Circundó el segundo punto, que había puesto justo encima del número uno. Luego movió la vara de un punto a otro, imitando un tráfico intenso.

– Sólo que hay otros seis puntos que un hombre es capaz de manejar -dijo-. Casi nadie sabe de ellos.

Puso su vara entre los puntos uno y dos y picoteó con ella el suelo.

– Al acto de moverse entre estos dos puntos lo llamas entendimiento. En eso has andado toda tu vida. Si dices que entiendes mi conocimiento, no has hecho nada nuevo.

Luego trazó rayas uniendo algunos puntos con otros; el resultado fue un trapezoide alargado que tenía ocho centros de radiación dispareja.

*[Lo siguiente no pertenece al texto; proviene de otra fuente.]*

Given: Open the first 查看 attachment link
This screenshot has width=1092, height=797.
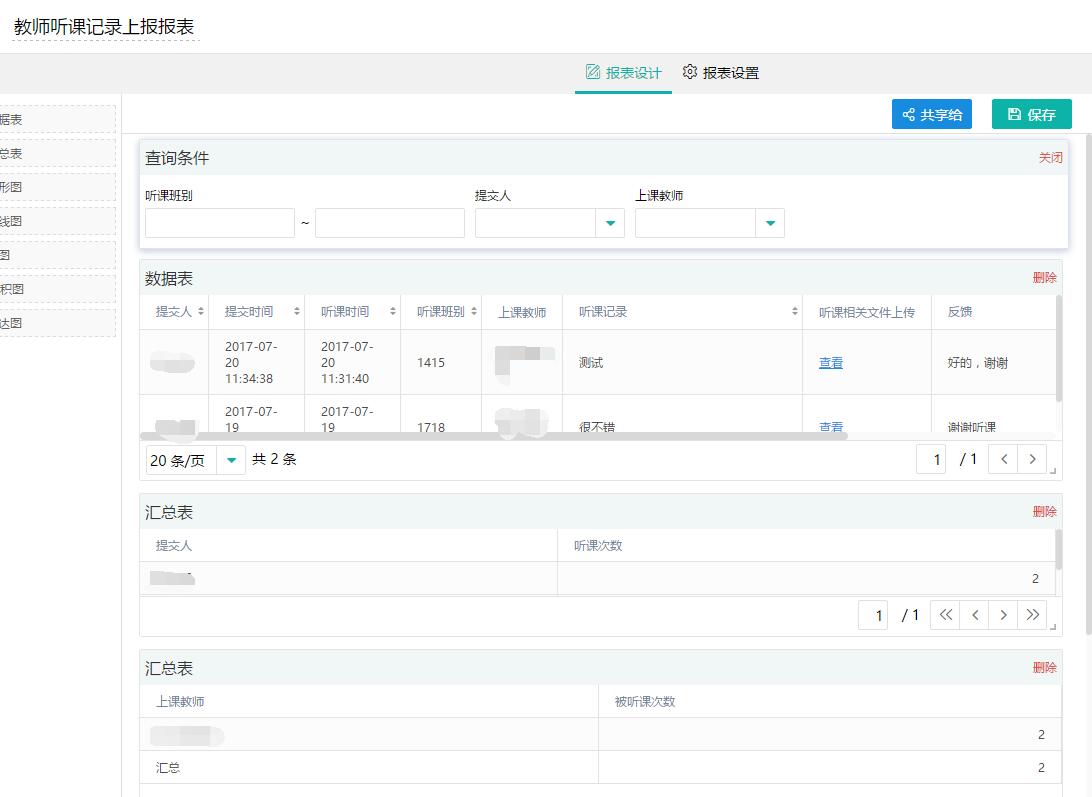Looking at the screenshot, I should tap(830, 362).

– Cada uno de estos otros seis puntos es un mundo, igual que la razón y el entendimiento son dos mundos para ti -dijo

– ¿Por qué ocho puntos? ¿Por qué no un número infinito, como en un círculo? -pregunté.

Tracé un círculo en el suelo. Don Juan sonrió.

– Hasta donde yo sé, nada más hay ocho puntos que un hombre es capaz de manejar. Quizá los hombres no puedan pasar de ahí. Y dije manejar, no entender, ¿no?

Su tono fue tan gracioso que reí. Estaba imitando, o más bien remedando mi insistencia en el uso exacto de las palabras.

– Tu problema es que quieres entenderlo todo, y eso no es posible. Si insistes en entender, no estás tomando en cuenta todo lo que te corresponde como ser humano. La piedra en la que tropiezas sigue intacta. Así pues, no has hecho casi nada en todos estos años. Se te ha sacado de tu profundo sueño, cierto, pero eso podría haberse logrado de todos modos con otras circunstancias.

Tras una pausa, don Juan dijo que me levantara porque íbamos a la cañada. Cuando subíamos en mi coche, don Genaro salió de detrás de la casa y se nos unió. Manejé parte del camino y luego echamos a andar adentrándonos en una hondonada profunda. Don Juan eligió un sitio para descansar a la sombra de un árbol grande.

– Una vez mencionaste -empezó don Juan- que un amigo tuyo dijo, cuando los dos vieron una hoja caer desde la punta de un encino, que esa misma hoja no volverá a caer de ese mismo árbol nunca jamás en toda una eternidad, ¿te acuerdas?